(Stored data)

● ● ● ● ● ● ●

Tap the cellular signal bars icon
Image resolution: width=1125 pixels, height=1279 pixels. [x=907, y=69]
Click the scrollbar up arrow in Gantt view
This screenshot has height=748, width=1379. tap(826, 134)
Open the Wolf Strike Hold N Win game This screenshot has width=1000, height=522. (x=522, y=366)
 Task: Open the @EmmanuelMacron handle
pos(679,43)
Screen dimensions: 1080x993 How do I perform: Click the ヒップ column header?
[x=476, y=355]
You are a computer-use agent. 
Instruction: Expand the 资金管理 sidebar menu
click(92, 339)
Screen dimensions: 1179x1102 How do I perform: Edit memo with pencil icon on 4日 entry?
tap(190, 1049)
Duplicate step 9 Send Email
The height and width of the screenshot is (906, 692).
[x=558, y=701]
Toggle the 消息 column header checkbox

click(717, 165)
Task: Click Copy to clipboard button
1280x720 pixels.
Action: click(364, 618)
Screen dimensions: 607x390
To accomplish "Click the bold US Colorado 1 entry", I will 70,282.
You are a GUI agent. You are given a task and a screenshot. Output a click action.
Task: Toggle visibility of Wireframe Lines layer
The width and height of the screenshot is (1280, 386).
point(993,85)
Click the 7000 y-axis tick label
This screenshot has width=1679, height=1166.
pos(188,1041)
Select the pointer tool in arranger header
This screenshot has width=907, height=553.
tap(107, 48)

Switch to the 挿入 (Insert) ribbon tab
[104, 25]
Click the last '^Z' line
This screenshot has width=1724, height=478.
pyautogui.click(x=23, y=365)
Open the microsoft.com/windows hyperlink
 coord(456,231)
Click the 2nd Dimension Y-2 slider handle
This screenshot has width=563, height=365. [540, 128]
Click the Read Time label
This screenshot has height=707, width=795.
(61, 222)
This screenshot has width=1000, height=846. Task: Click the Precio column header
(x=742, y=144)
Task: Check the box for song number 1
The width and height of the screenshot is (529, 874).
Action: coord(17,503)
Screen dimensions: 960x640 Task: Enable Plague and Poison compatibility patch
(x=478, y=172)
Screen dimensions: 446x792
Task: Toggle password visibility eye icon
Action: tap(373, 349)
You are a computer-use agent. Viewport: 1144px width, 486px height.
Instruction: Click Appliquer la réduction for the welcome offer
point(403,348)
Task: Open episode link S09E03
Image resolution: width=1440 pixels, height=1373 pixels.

● ● ● ● ● ● ●

■ Exercise objective
The entries above hold the needed span. Transcribe exactly the lines from the one with "This screenshot has width=1724, height=478." to the one with "Click the Read Time label", both included.

■ Exercise result
This screenshot has width=1724, height=478.
pyautogui.click(x=23, y=365)
Open the microsoft.com/windows hyperlink
 coord(456,231)
Click the 2nd Dimension Y-2 slider handle
This screenshot has width=563, height=365. [540, 128]
Click the Read Time label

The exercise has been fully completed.